(Provided data):
----------------

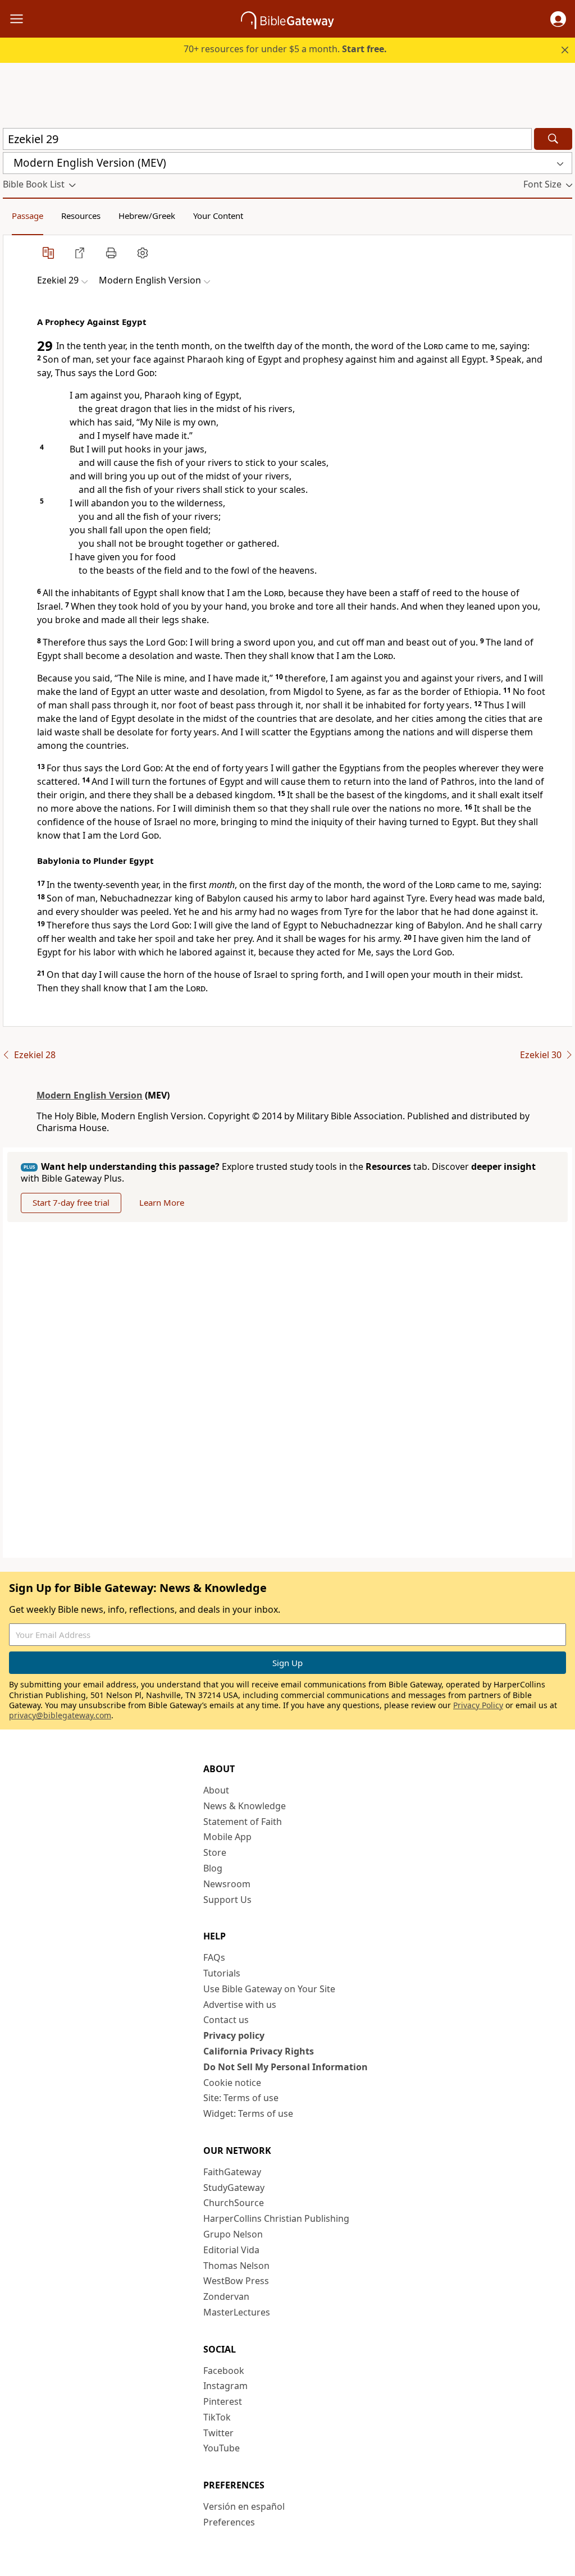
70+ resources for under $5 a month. (285, 49)
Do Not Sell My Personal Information (285, 2067)
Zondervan (226, 2296)
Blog (212, 1868)
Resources (81, 215)
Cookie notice (232, 2082)
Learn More (161, 1202)
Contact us (226, 2020)
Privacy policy (233, 2035)
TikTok (217, 2417)
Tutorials (221, 1973)
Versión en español (244, 2506)
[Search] (553, 139)
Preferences (229, 2522)
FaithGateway (232, 2172)
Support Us (227, 1899)
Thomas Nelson (236, 2265)
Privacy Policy (478, 1705)
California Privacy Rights (258, 2051)
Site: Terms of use (241, 2098)
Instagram (225, 2386)
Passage (27, 215)
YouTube (221, 2448)
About (216, 1790)
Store (214, 1852)
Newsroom (226, 1884)
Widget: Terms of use (248, 2113)
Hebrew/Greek (146, 215)
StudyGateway (233, 2187)
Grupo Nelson (233, 2234)
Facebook (223, 2370)
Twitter (218, 2433)
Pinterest (222, 2401)
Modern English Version (89, 1095)
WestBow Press (236, 2281)
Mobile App (227, 1837)
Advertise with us (239, 2004)
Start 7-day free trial (71, 1202)
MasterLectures (236, 2312)
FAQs (214, 1957)
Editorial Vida (231, 2250)
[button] (558, 19)
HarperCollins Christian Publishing (276, 2218)
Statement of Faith (242, 1821)
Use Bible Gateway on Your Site (269, 1989)
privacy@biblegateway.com (60, 1715)
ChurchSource (233, 2203)
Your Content (218, 215)
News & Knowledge (244, 1806)
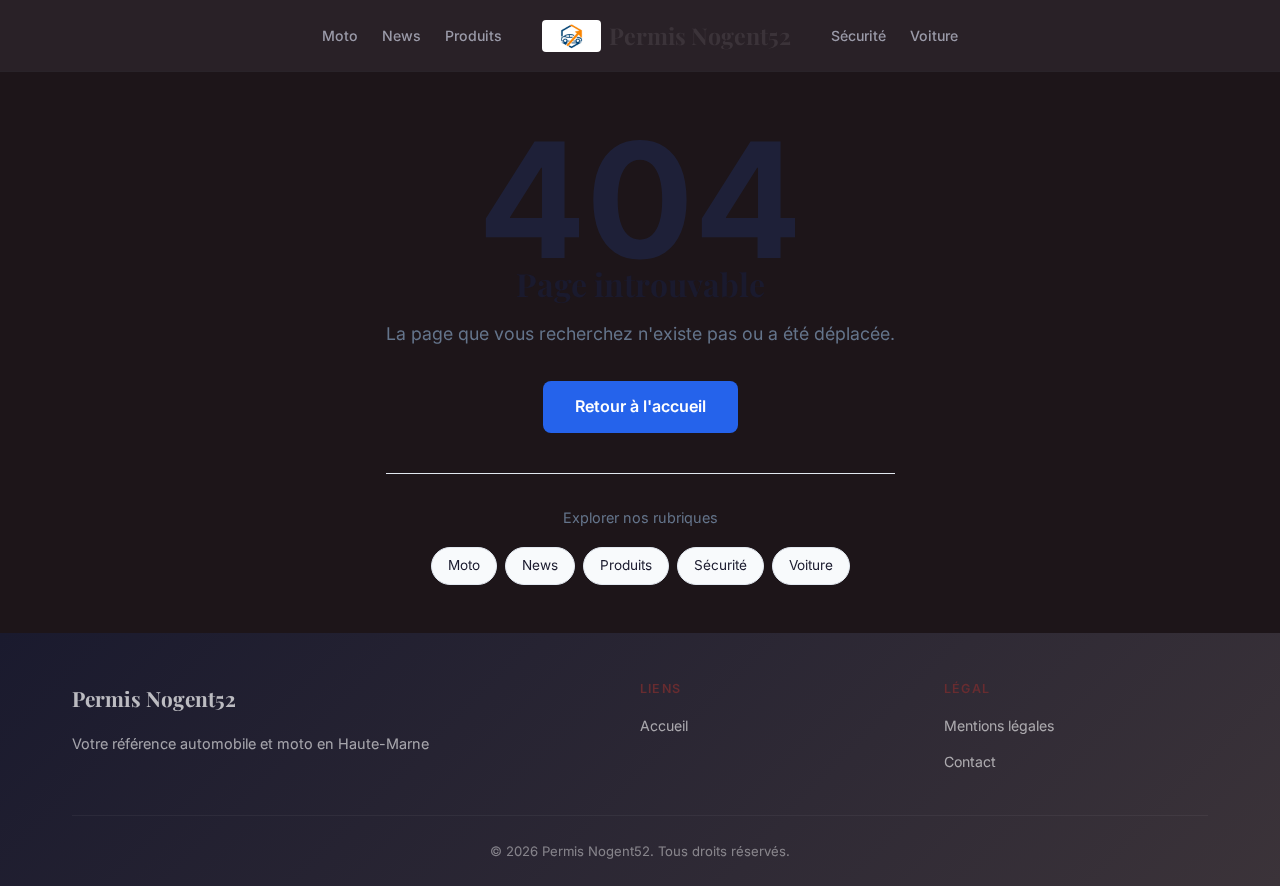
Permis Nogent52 (700, 35)
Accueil (664, 725)
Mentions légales (999, 725)
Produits (473, 35)
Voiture (934, 35)
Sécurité (858, 35)
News (401, 35)
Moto (340, 35)
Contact (970, 761)
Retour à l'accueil (640, 406)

----------------

(Exercise prompt):
Leave out every picture, and write out exactly the lines from the one with "News & Knowledge (244, 1806)" through the end of the records above, both ends included.

(Answer area):
News & Knowledge (244, 1806)
Permis Nogent52 (700, 35)
Accueil (664, 725)
Mentions légales (999, 725)
Produits (473, 35)
Voiture (934, 35)
Sécurité (858, 35)
News (401, 35)
Moto (340, 35)
Contact (970, 761)
Retour à l'accueil (640, 406)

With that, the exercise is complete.